Exercise: Please restate, exactly as they appear, only the lines from the one that contains "The width and height of the screenshot is (914, 708)." to the final line of the entries, with no pictures.

Screenshot grounding data
------------------------------------------------

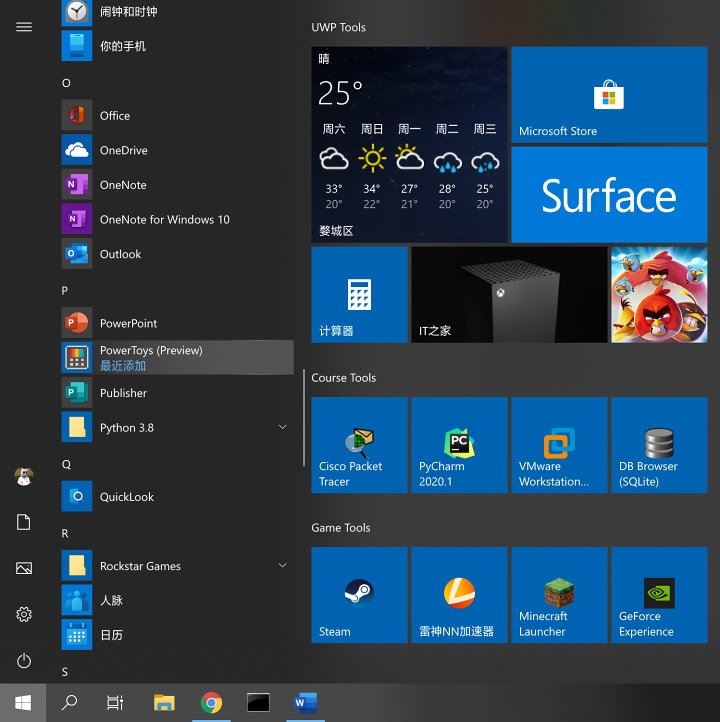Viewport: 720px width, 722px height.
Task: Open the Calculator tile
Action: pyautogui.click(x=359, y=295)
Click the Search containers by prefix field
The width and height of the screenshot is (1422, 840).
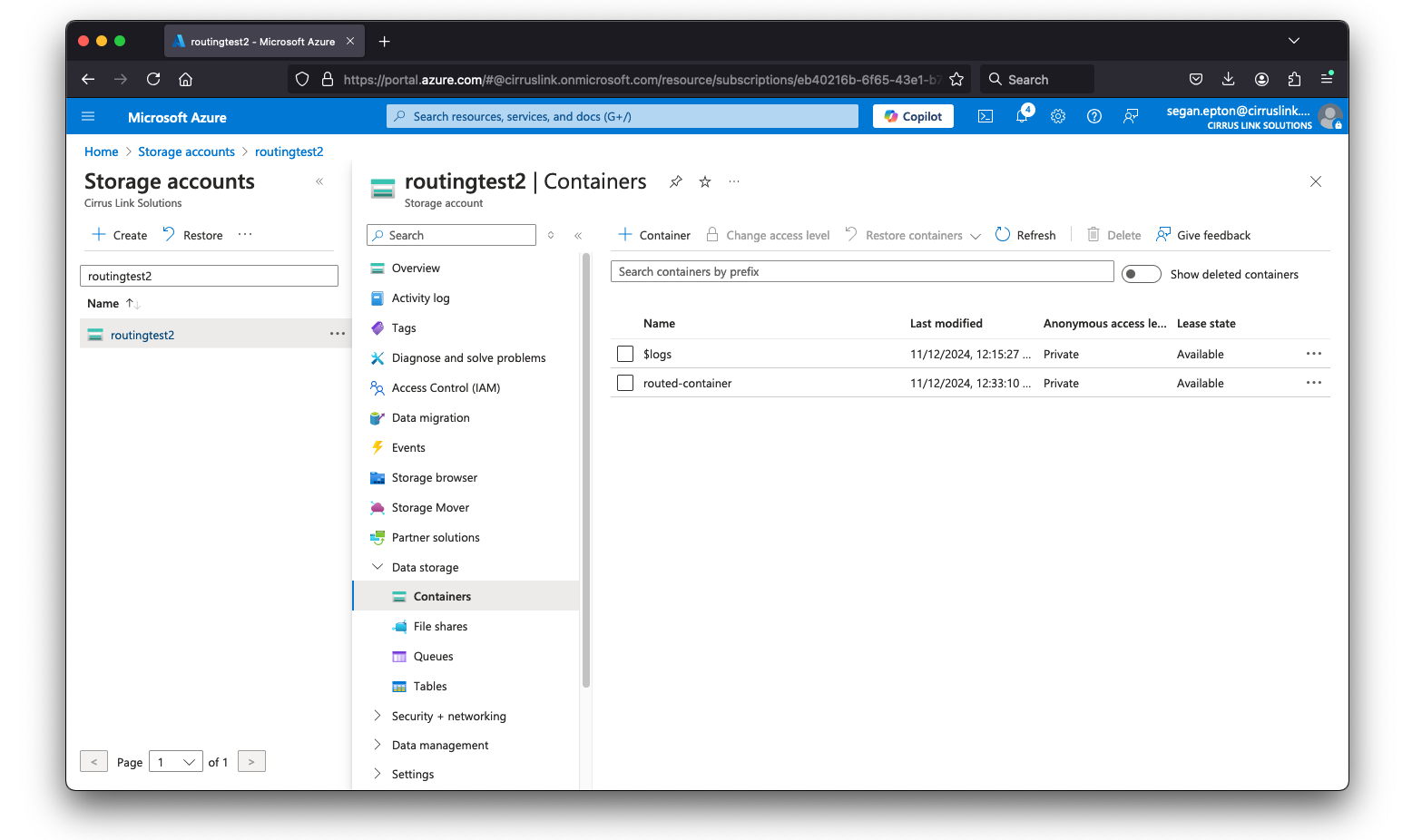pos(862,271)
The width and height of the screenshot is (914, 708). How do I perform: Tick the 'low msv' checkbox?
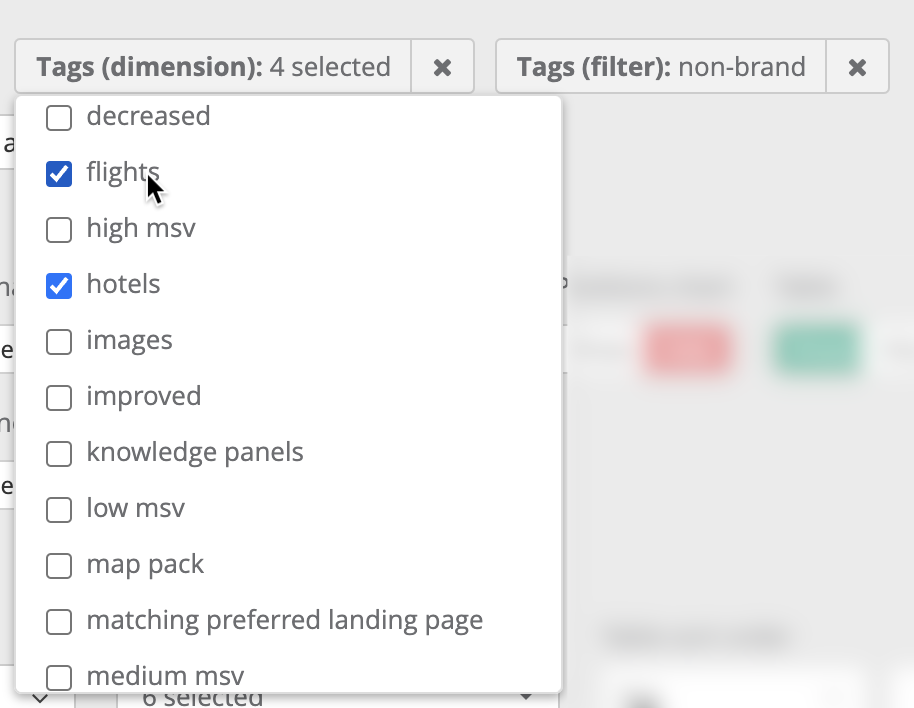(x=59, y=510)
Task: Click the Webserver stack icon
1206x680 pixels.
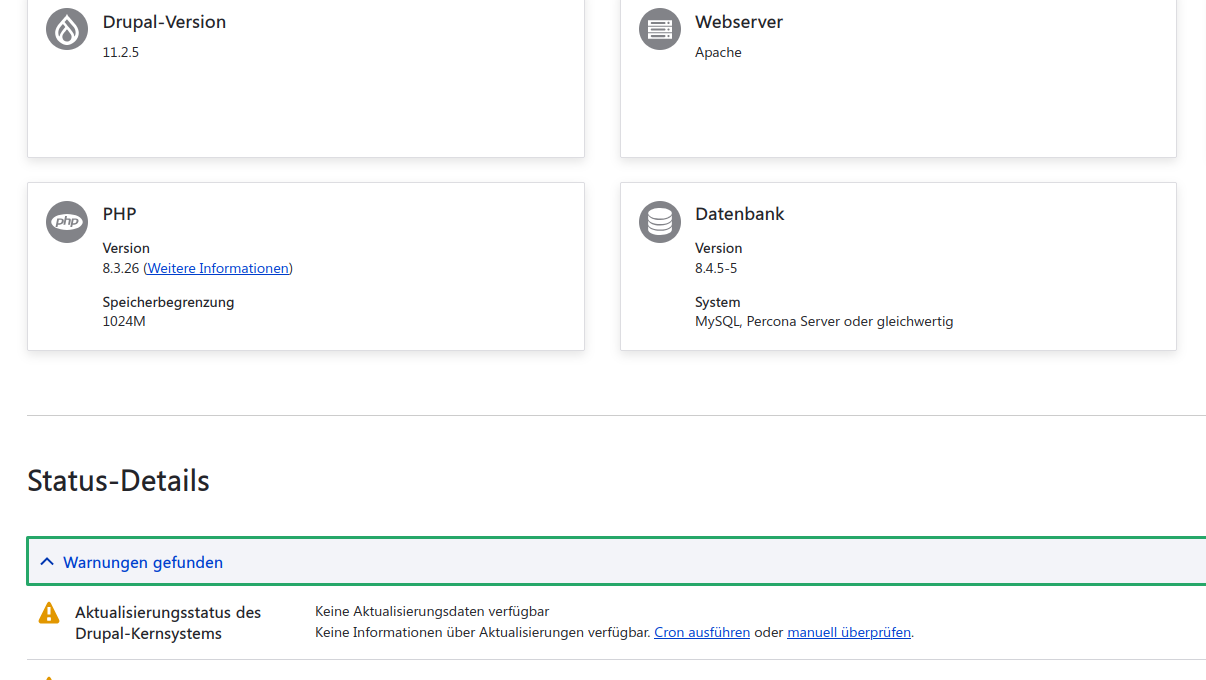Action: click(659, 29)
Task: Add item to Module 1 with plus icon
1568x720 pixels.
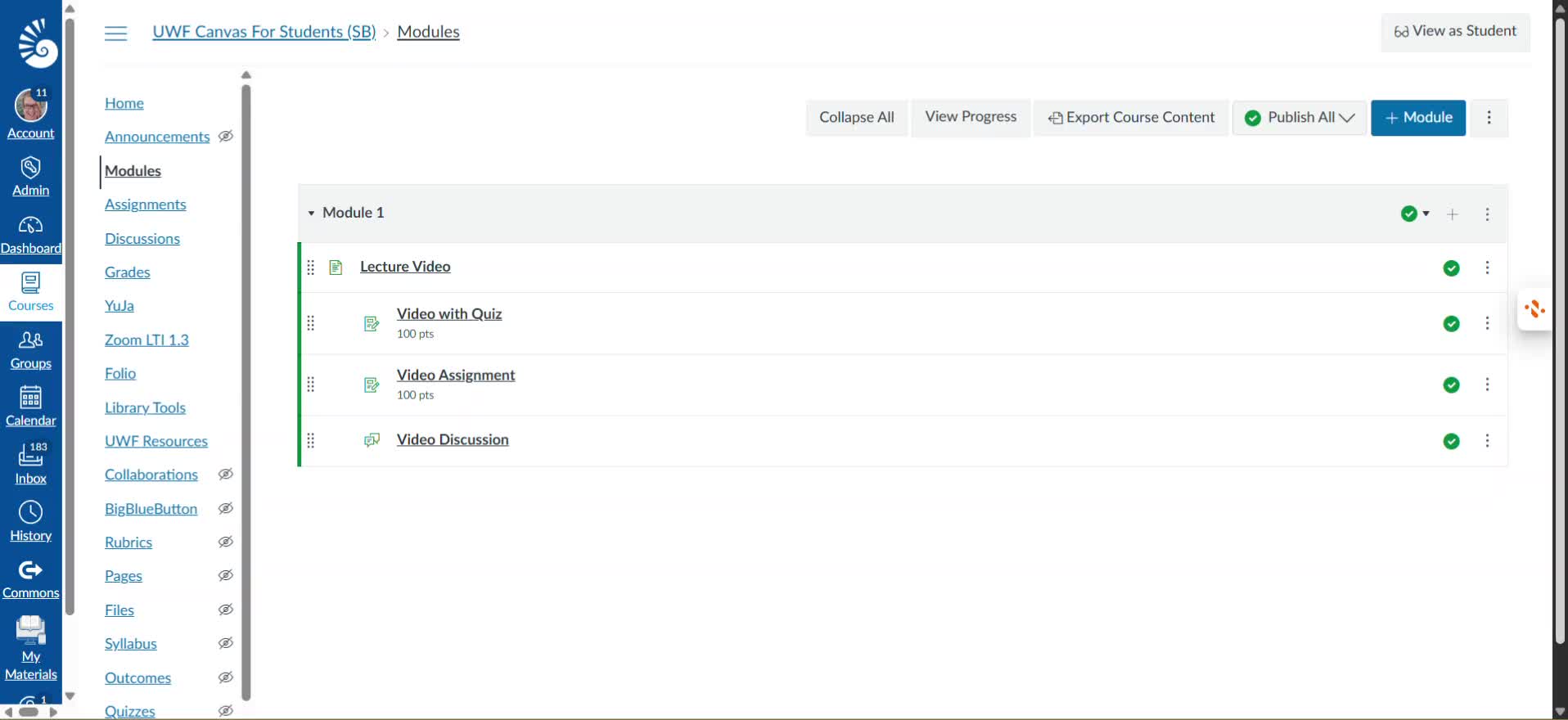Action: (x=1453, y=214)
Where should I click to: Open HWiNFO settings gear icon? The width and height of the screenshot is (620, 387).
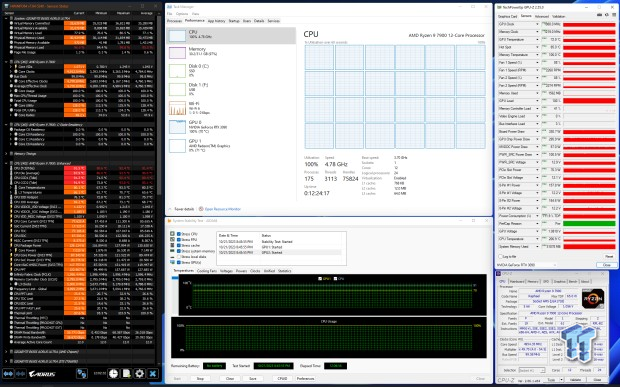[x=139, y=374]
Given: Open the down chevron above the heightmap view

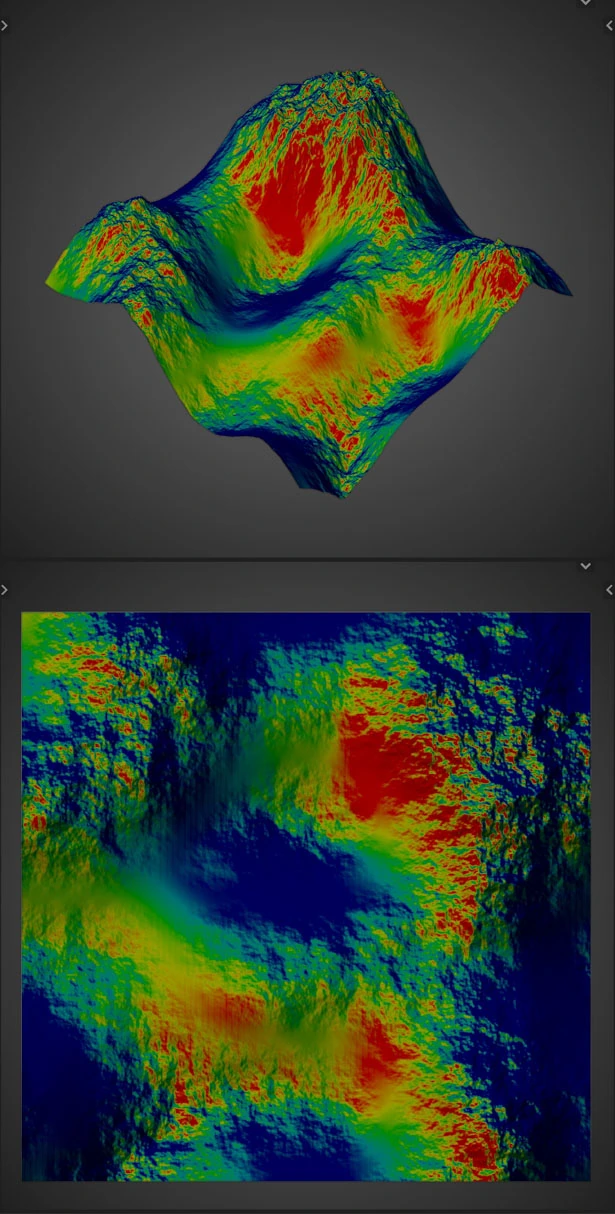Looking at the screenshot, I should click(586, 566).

------------------------------------------------

Solution to this exercise:
The width and height of the screenshot is (914, 708). How do I perform: Tick the 'low msv' checkbox?
(x=59, y=510)
Task: Click the Webserver stack icon
1206x680 pixels.
Action: click(659, 29)
Task: Add item to Module 1 with plus icon
1568x720 pixels.
Action: (x=1453, y=214)
Where should I click to: Open HWiNFO settings gear icon? The width and height of the screenshot is (620, 387).
[x=139, y=374]
Given: Open the down chevron above the heightmap view

Looking at the screenshot, I should click(586, 566).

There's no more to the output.